Make this job a required status check on the branch. That’s the whole point: a malformed package physically cannot merge to the branch the App Catalog deploys from. The check is the gate, not a suggestion.

Where the AI helps — and where it stops

Drafting this pipeline by hand is tedious, and that’s exactly the work I hand to an assistant. A good prompt — “write a GitHub Actions job that schema-validates a Teams manifest with ajv, checks icon dimensions, runs teamsapp validate, and enforces a semver bump” — gets you 80% of the way in seconds. If you want that prompt to be repeatable, keep it in a shared library; I store mine in our prompt workspace and lean on curated prompts and prompt packs so the whole team starts from the same vetted baseline instead of re-improvising.

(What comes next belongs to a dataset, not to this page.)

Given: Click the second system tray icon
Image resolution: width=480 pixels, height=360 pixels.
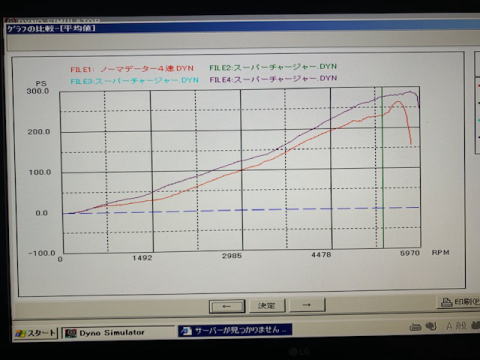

But the assistant is a fast junior engineer, not a release manager. It doesn’t know your Entra app registration’s real Application ID URI, it won’t notice that a connector or incoming webhook is posting to an unauthenticated endpoint, and it has no instinct for which validDomains entry is a quiet security hole. So the rule in my team is firm: never hand the model real tenant credentials, never let it author the final security-sensitive lines unreviewed, and treat any connector or webhook it wires up as guilty until you’ve verified the auth yourself. Tools like Claude and GitHub Copilot draft; a human reviews before anything reaches a tenant. If you want more on getting started with Teams automation, the Microsoft Teams category collects the rest of our playbooks.

Conclusion

A Teams manifest failing at upload is the most preventable demo disaster I know of. Pin the schema, validate with ajv, validate again with teamsapp, check your icons and validDomains, and refuse to merge a manifest change without a version bump. Let the AI write the YAML fast — then be the adult who reads it before it ships. The goal isn’t a perfect manifest on the first try. It’s making sure the imperfect one fails quietly, in CI, where only you are watching.